Rappelons tout d’abord que la rémunération du maître d’œuvre est arrêtée par avenant avant le lancement de la procédure de passation des marchés. En effet, cet avenant arrête le coût prévisionnel des travaux sur lequel s'engage le maître d'œuvre tout en fixant le forfait définitif de maîtrise d'œuvre, celui-ci résultant de l'application du taux de rémunération fixé au marché de maîtrise d'œuvre appliqué à ce coût.

Cet engagement financier ne peut être contrôlé qu’à deux stades du contrat : lors de la remise des offres d’une part et après la réception des travaux d’autre part (D. n° 93-1268, art. 30, II, al. 1 et al. 2).

Ce contrôle de la diminution – ou plus souvent de l’augmentation – du coût réel des travaux par rapport à l’estimation est réalisé par application de deux seuils de tolérance différents, identifiés au contrat respectivement pour chacune des deux phases.

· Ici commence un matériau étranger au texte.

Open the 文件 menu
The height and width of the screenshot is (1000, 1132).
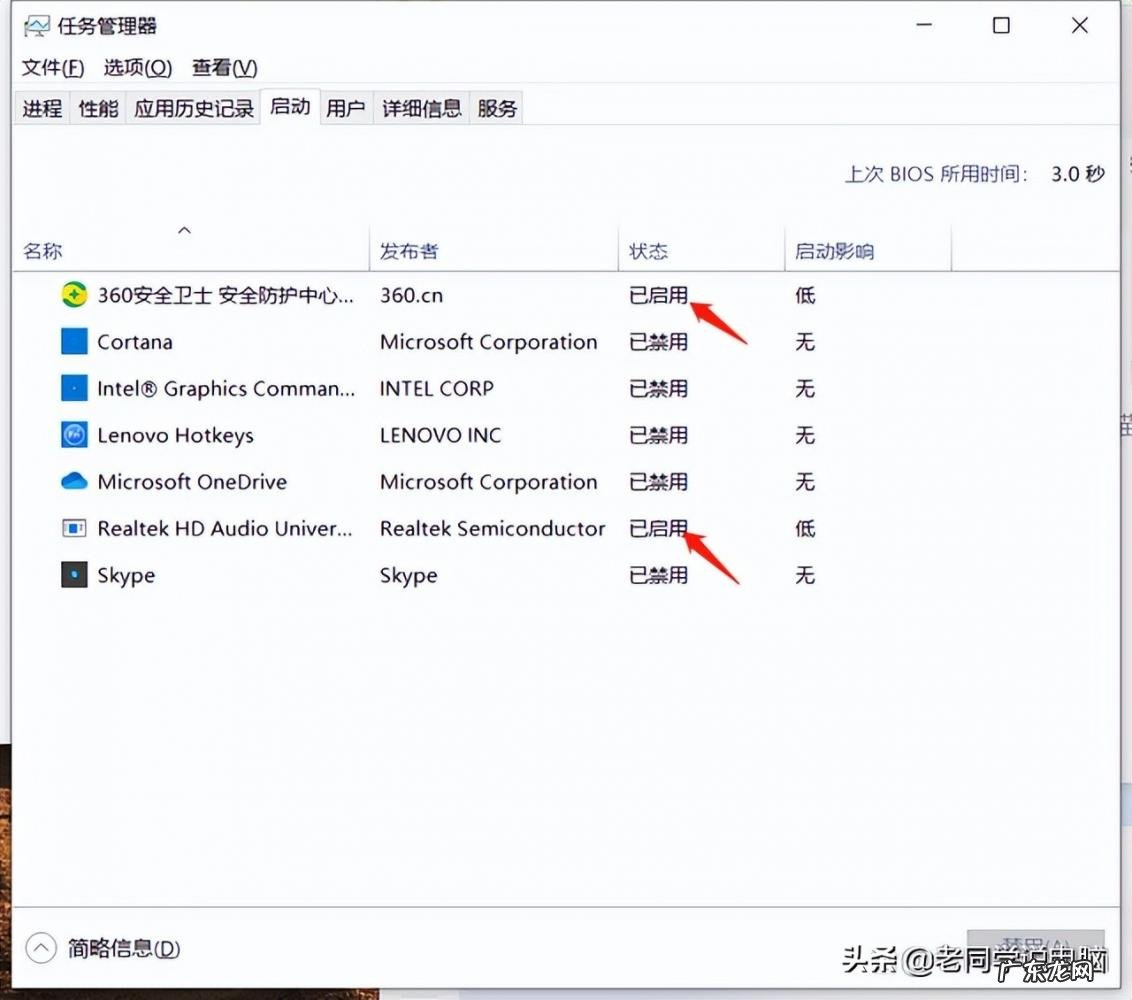(x=51, y=68)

Cependant, la sanction du maître d’œuvre sous forme de réfaction de son forfait de rémunération, qui peut être apparenté à une pénalité, n’est prévue que lors du second contrôle, c'est-à-dire à l’issue de la réalisation des travaux (dans une certaine limite : « le contrat de MOE détermine les modalités de calcul de cette réduction qui ne peut excéder 15 % de la rémunération du MOE correspondant aux éléments de missions postérieurs à l'attribution des contrats de travaux »).

Ainsi, la réglementation MOP ne prévoit pas et donc, interdit que soit pratiquée une coupe financière au cas de dépassement du coût prévisionnel définitif des travaux sur lequel s'engage le maître d'œuvre en phase APD (avant-projet définitif) au vu du résultat des appels d’offres (phase ACT).

Elle ne prévoit à ce stade qu’une possibilité : faire reprendre gratuitement ses études par l’architecte. Dans l’hypothèse où ce nouveau rendu ne permettrait pas l’attribution pour les mêmes raisons lors d’une seconde consultation, le maître d’ouvrage aurait la seule possibilité de réaliser le marché sans indemnité.

Il ne saurait donc lui être reproché des évènements extérieurs aux parties intervenus entre son estimation en phase APD et le résultat de la consultation, qui aboutirait à un niveau d’offres plus importants, comme des évènements économiques par exemple :

  • hausse brutale du prix des matières premières cotées en bourse du fait de spéculations mondiales, d’embargo, etc. ;
  • hausse du prix d’approvisionnement et/ou d’acheminement de certains matériaux du fait d’un évènement naturel imprévisible (exemple récent : conséquences de la crue de la Seine sur l’activité des cimentiers) ;
  • hausse du prix de certains équipements du fait d’une pénurie due à une forte demande conjoncturelle (exemple contemporain : prix de location des bâtiments modulaires externes pour accueillir les personnels de bâtiments en réhabilitation).

En outre, la cour rejette l’argument de l’acheteur selon lequel la prévision d’une réfaction sur les honoraires constituerait « une clause incitative », qui aurait donc vocation à « motiver » le maître d’œuvre quant à son assiduité et au sérieux de son travail.

Mais en revanche, faisant une application stricte de la réglementation MOP, le juge valide la pénalité liée au dépassement de seuil en phase AOR, liée à des modifications de programme rendues nécessaires par la carence du titulaire qui, bien qu’averti de la vétusté de certains équipements, n’avait pas réalisé les études nécessaires avant l'élaboration des DCE. Elle rejette également une demande de rémunération complémentaire pour étude sur un espace solarium, lequel faisait bien partie du programme initial.